What you have to do — The line containing "The width and height of the screenshot is (870, 876)." marks the end: restate word for word every line from the first line of the entries below through that one.

Source data

----

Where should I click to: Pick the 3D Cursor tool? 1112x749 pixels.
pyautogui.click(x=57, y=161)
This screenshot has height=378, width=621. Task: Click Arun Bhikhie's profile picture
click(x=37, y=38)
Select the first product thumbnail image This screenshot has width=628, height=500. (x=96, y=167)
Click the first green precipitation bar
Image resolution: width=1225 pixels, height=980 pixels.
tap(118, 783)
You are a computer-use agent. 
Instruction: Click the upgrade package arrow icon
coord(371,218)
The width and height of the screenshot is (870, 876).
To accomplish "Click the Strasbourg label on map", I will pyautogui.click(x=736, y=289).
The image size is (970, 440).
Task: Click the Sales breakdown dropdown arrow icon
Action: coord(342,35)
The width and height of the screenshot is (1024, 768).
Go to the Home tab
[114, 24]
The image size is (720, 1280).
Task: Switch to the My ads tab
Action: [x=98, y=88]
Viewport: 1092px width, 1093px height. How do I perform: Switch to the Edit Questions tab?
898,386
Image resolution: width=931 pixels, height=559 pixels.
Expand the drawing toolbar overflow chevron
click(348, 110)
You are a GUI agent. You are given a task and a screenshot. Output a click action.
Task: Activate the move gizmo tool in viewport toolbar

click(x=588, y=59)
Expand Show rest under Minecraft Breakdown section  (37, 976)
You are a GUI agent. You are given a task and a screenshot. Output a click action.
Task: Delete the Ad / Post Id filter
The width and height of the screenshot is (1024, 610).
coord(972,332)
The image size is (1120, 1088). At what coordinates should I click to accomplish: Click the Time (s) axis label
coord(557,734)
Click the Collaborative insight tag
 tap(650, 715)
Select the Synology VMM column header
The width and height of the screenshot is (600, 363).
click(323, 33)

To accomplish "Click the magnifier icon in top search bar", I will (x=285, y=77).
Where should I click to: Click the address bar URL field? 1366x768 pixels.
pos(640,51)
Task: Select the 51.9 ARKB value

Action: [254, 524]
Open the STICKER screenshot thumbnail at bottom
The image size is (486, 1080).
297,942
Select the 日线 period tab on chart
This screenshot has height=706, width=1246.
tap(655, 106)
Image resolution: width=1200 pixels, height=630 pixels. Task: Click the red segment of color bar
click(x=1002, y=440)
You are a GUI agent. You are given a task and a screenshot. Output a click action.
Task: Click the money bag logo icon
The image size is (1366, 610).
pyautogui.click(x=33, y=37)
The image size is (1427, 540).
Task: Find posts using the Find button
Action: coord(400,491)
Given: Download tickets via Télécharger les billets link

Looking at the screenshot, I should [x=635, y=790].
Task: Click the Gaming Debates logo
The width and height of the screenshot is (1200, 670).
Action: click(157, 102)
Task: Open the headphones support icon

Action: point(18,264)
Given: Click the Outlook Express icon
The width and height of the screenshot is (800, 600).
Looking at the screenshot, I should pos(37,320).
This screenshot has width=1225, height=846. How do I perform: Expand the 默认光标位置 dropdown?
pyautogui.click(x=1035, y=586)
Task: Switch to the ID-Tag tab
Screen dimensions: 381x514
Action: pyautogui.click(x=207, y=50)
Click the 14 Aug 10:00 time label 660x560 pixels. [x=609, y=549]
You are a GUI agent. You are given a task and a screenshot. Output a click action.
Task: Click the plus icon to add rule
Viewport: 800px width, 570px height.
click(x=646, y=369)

----

Solution for this task —
Where should I click to: Pick the 3D Cursor tool? 1112x749 pixels.
pyautogui.click(x=57, y=161)
This screenshot has height=378, width=621. Task: Click Arun Bhikhie's profile picture
click(x=37, y=38)
Select the first product thumbnail image This screenshot has width=628, height=500. (x=96, y=167)
Click the first green precipitation bar
Image resolution: width=1225 pixels, height=980 pixels.
tap(118, 783)
You are a computer-use agent. 
Instruction: Click the upgrade package arrow icon
coord(371,218)
The width and height of the screenshot is (870, 876).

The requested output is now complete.